## THE PROBLEM
Using only the entries below, output the lines starting at the one containing "Open the Search view icon" and ending at the one containing "Task: Click the tag label icon in toolbar", exactly and inclusive of both, omitting the pictures.

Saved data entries
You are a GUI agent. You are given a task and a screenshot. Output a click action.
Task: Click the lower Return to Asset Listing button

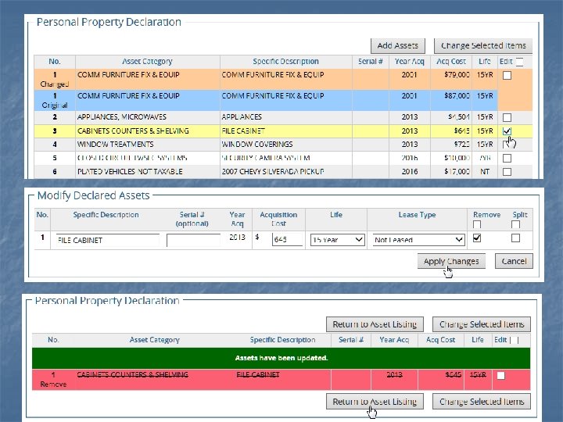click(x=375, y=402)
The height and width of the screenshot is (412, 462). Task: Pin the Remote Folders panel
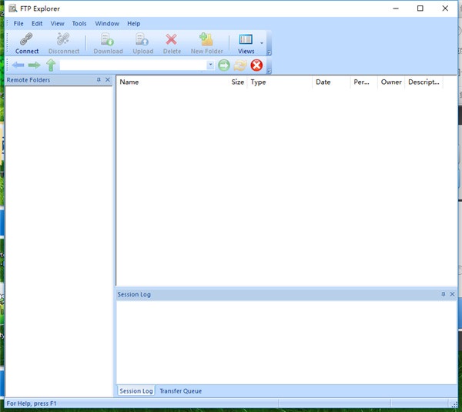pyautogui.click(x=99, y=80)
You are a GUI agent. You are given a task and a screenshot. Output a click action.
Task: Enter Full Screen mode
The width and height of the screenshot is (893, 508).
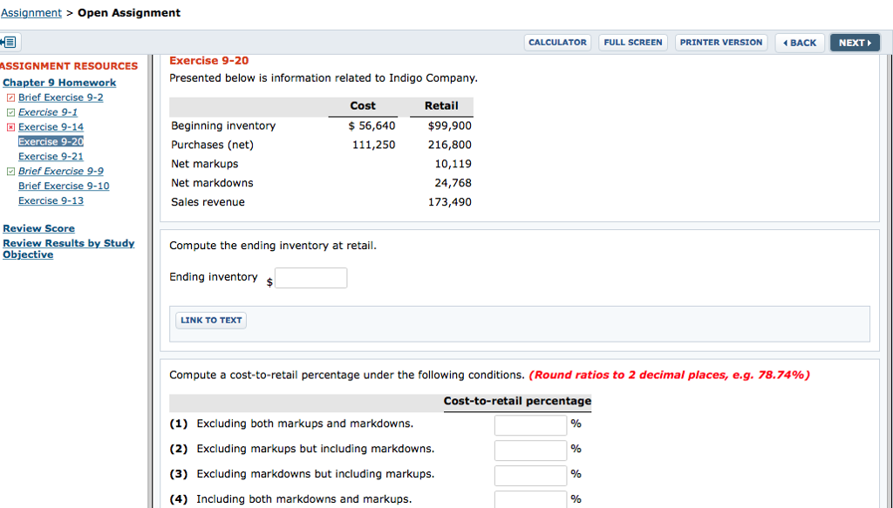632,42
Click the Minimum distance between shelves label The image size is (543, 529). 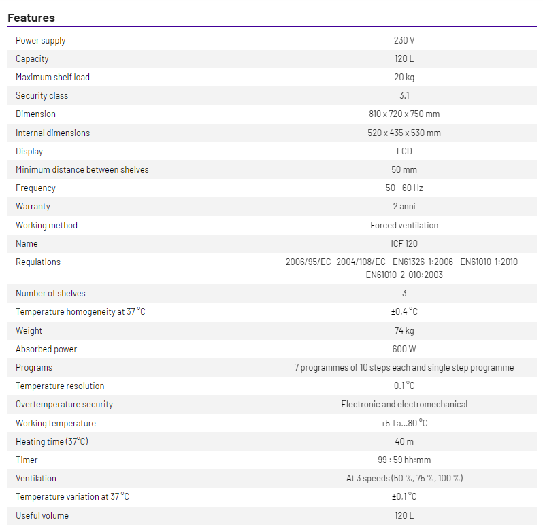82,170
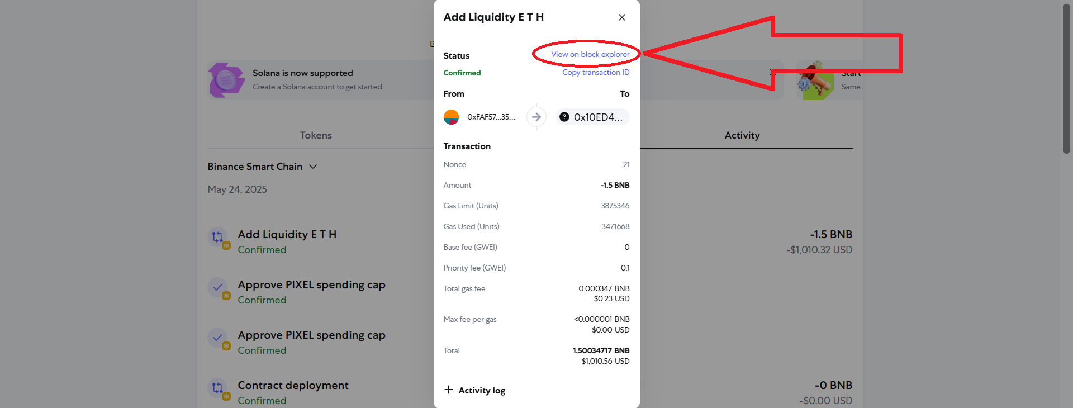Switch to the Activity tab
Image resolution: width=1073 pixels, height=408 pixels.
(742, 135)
==
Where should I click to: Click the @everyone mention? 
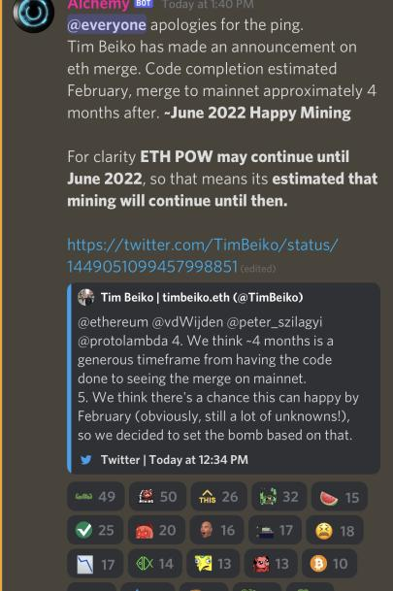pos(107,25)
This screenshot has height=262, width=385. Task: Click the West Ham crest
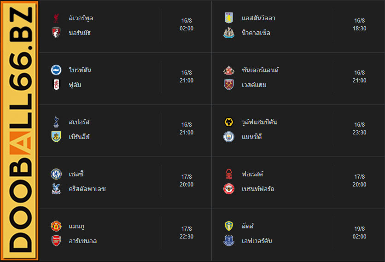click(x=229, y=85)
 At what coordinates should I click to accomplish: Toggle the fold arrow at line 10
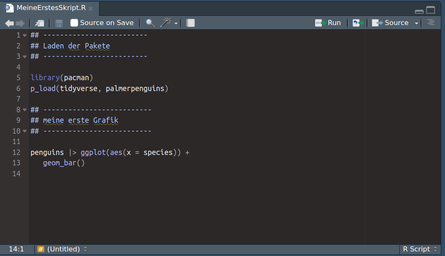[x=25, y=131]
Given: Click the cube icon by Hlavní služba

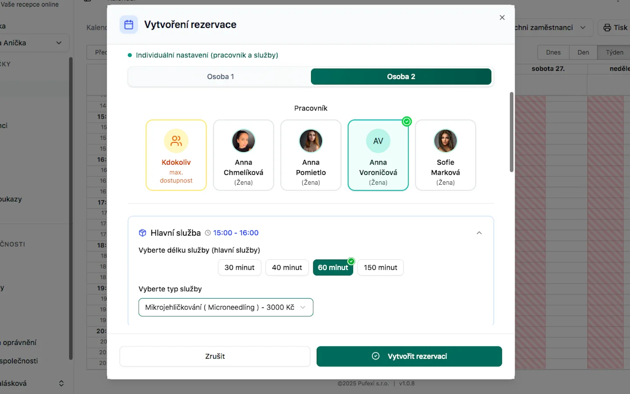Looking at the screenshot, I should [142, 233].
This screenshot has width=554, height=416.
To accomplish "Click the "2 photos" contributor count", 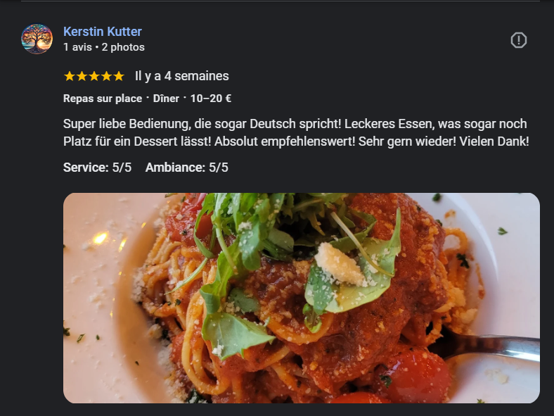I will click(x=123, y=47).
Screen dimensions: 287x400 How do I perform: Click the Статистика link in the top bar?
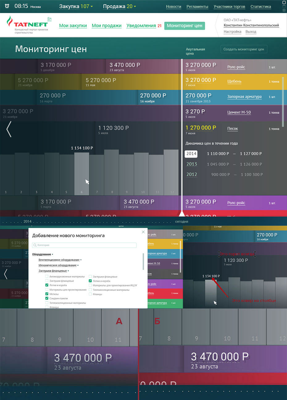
---
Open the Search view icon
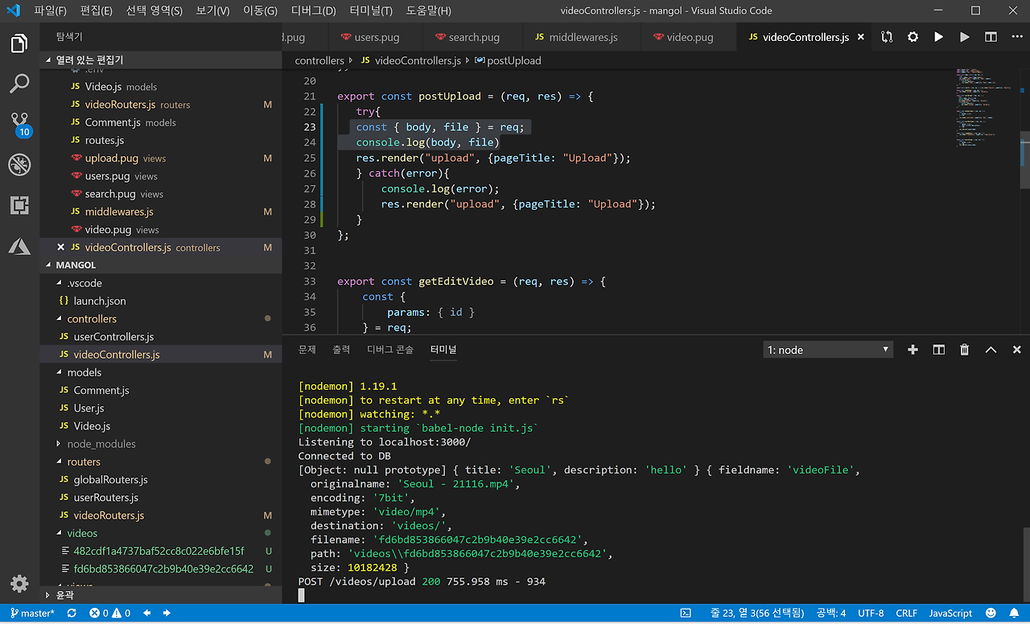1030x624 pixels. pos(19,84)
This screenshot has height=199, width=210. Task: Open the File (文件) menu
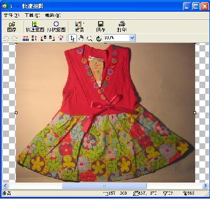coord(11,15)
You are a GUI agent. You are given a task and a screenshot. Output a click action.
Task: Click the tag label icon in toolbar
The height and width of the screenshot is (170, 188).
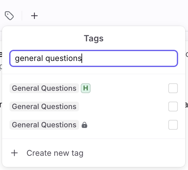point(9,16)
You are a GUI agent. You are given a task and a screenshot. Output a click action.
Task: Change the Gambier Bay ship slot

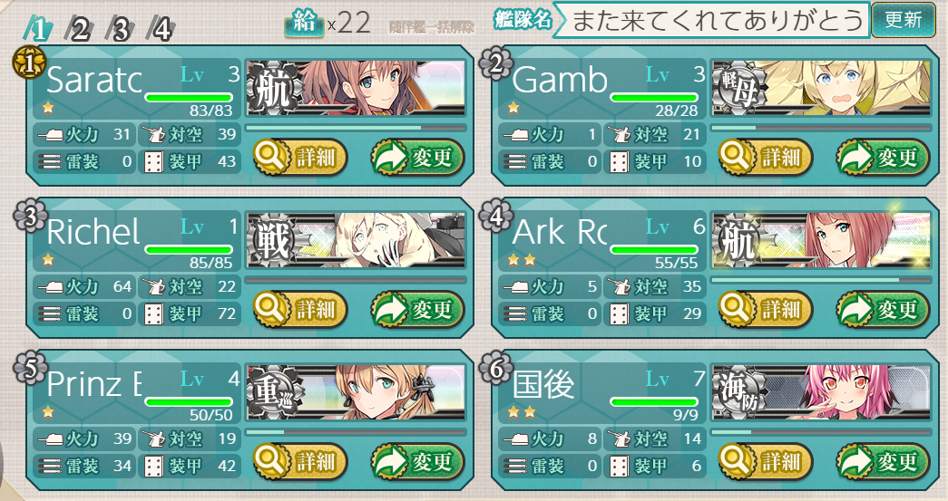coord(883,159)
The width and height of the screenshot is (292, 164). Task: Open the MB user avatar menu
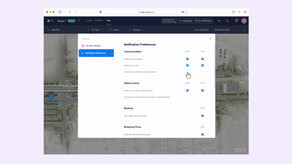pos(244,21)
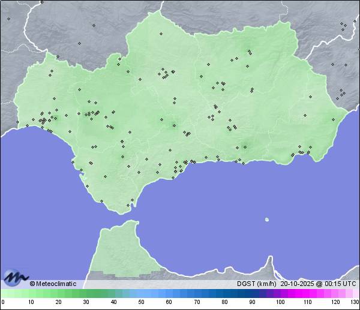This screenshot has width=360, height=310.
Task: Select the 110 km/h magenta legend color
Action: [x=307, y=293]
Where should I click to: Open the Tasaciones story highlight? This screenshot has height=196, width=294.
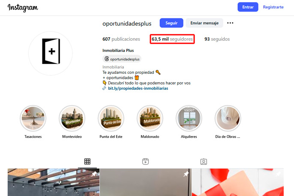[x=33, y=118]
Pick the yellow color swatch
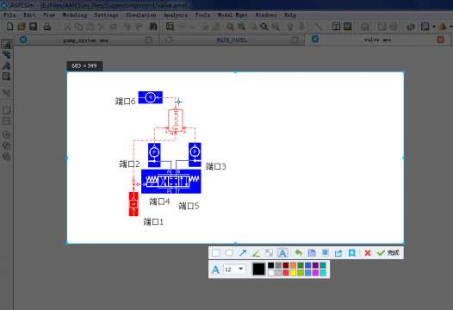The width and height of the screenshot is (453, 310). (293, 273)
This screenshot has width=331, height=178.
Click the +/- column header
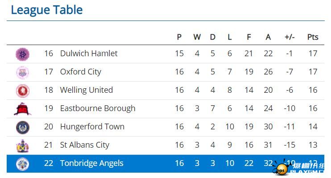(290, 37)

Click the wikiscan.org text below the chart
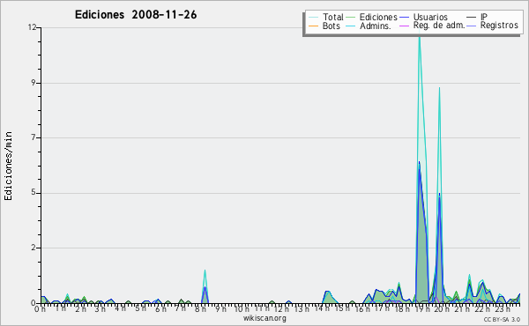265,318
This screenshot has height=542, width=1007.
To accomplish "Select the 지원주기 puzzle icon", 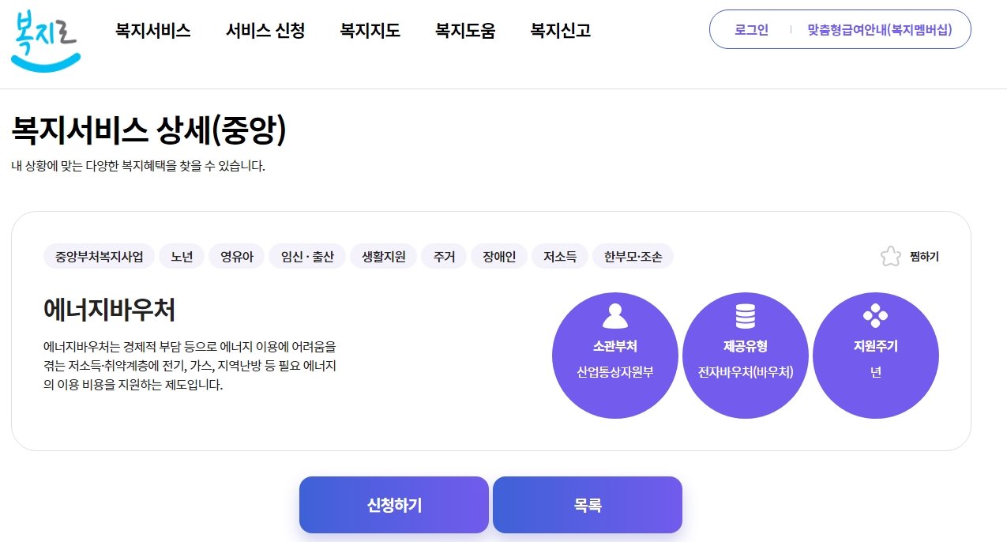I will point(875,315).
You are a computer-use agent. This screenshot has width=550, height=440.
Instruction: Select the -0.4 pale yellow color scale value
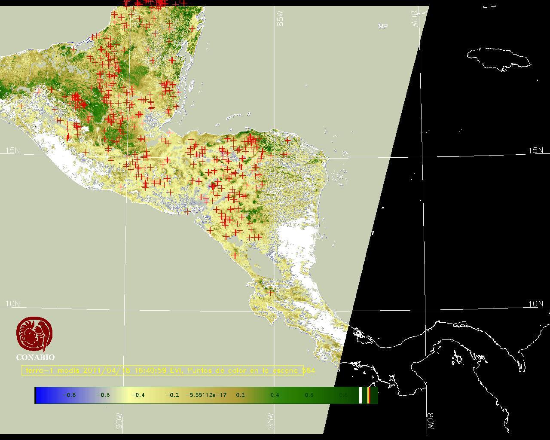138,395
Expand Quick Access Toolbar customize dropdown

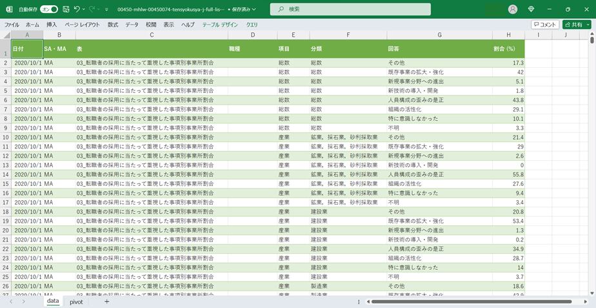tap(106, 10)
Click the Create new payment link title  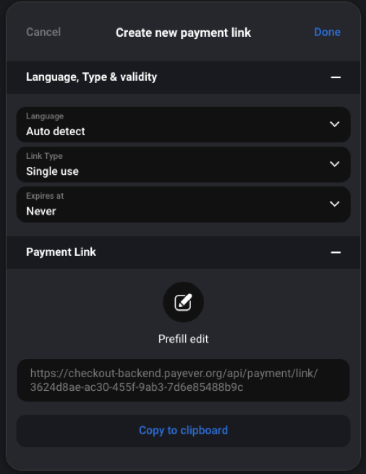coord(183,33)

## COMPLETED TASK
Open the Search view icon
1030x624 pixels. pos(19,84)
This screenshot has height=199, width=210. Task: Open the File (文件) menu
coord(11,15)
You are a GUI agent. You are given a task and a screenshot. Output a click action.
Task: Click the tag label icon in toolbar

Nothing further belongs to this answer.